Cellfast Wilki Krosno mają dwóch świetnych zawodników z potencjałem na liderowanie zespołowi. Jednym jest Tobiasz Musielak, drugim Andrzej Lebiediew. Obstawianie, który z nich okaże się lepszy, jest niczym trafienie szóstki w totka. Zaryzykujemy i postawimy na Łotysza, który w tym roku może się bić z Maxem Fricke o miano najskuteczniejszego żużlowca eWinner 1. Ligi. Papiery ma.
Michał Finfa, menedżer Cellfast Wilków pytany przez nas o Lebiediewa mówi tak: – Bardzo dobry zawodnik, którego karierę zahamowała kontuzja odniesiona w barwach ROW-u Rybnik w sezonie 2020. To go wytrąciło z rytmu na długi czas. Bo Andrzej to jest taki zawodnik, który długo się rozpędza. On potrzebuje mnóstwo jazdy, żeby wejść na prawidłowe obroty. My już się o tym przekonaliśmy. Dlatego teraz chcemy zapewnić mu jak najlepszą politykę startową, żeby maksymalnie wykorzystać jego potencjał.
W Krośnie nie kryją, że trochę na tym nieszczęściu Lebiediewa w 2020 roku skorzystali.
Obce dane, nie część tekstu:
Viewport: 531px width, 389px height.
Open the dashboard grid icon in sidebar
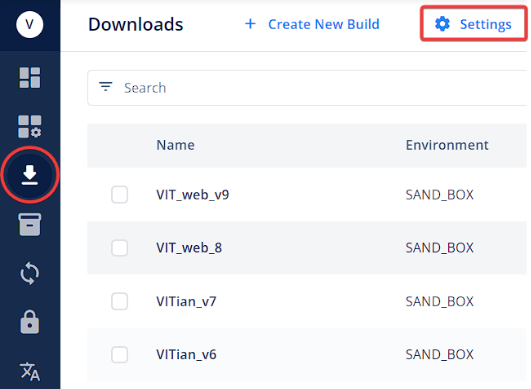(x=30, y=78)
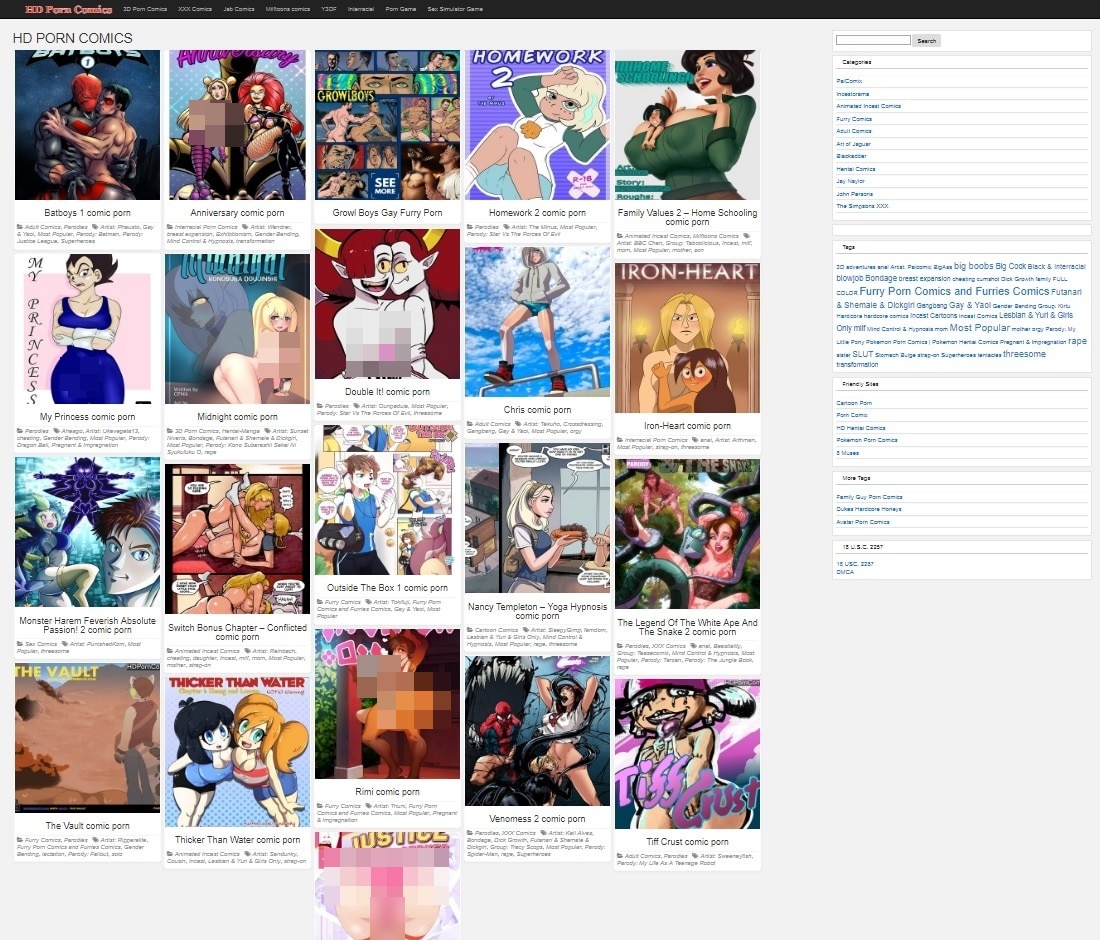
Task: Click The Vault comic title link
Action: [x=87, y=826]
Twierdzą bowiem, że gdyby nie kontuzja, to ten zawodnik byłby teraz na tak wysokim poziomie, że w tej chwili byłby dla Wilków nieosiągalny. – Nie mielibyśmy odpowiednio mocnej karty przetargowej, żeby go pozyskać. Na szczęście się udało, zeszliśmy się przed sezonem 2021, a teraz mamy bardzo dobrą współpracę – przekonuje Finfa.
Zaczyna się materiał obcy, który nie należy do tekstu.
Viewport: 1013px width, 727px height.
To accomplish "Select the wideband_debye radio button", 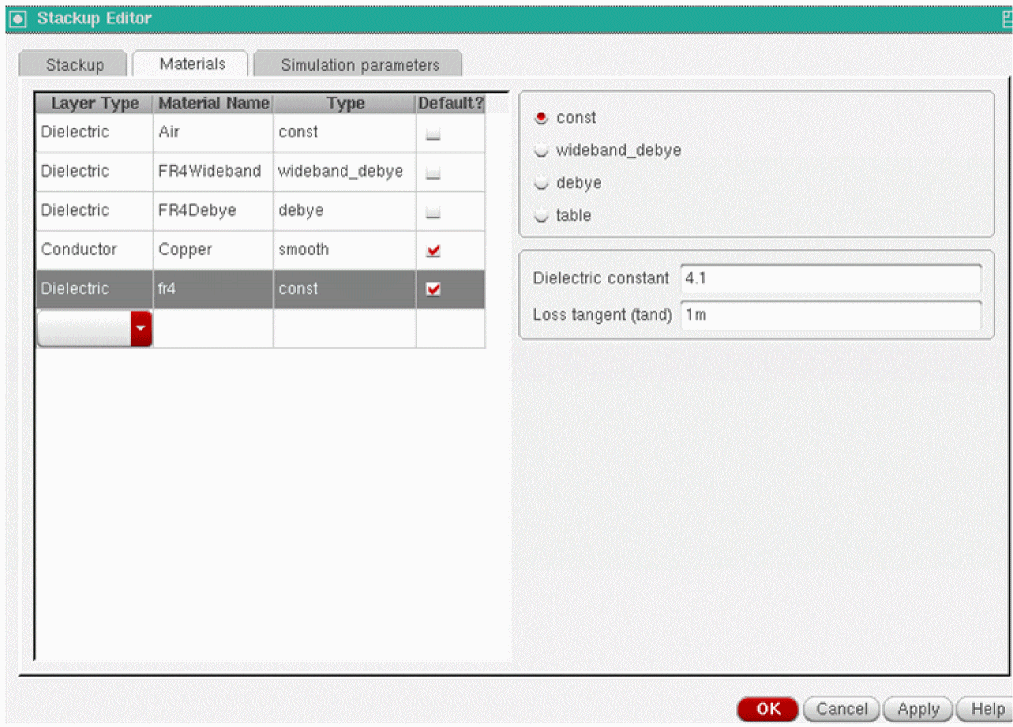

Lebiediew ma bardzo dobre parametry jeździeckiego. Według menedżera Wilków jego największym atutem jest waleczność i to, że się nie boi. – Jak jemu zostawi się kawałek miejsca przy bandzie, to on tam wjedzie i zaatakuje. To już pokazywał w sezonie 2021 – mówi Finfa.
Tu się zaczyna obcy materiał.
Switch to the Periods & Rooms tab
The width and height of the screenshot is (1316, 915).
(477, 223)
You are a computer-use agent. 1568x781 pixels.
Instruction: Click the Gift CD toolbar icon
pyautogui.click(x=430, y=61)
Łotyszowi na plus trzeba też zaliczyć technikę jazdy oraz starty. Jak pokazują statystyki, on jest w tym elemencie bardzo dobry, jest wręcz jednym z najlepiej startujących zawodników pierwszej ligi. W zasadzie to Lebiediew jest żużlowcem kompletnym. Do pełni szczęścia potrzeba, by trafił ze sprzętem. To jedyny znak zapytania. Aczkolwiek tunerów ma dobrych, bo korzysta ze sprzętu światowej czołówki: Ryszarda Kowalskiego i Ashleya Hollowaya. Jeśli tylko trafi, to spełni swoje sportowe ambicje, a Wilkom pomoże w walce o czołowe lokaty.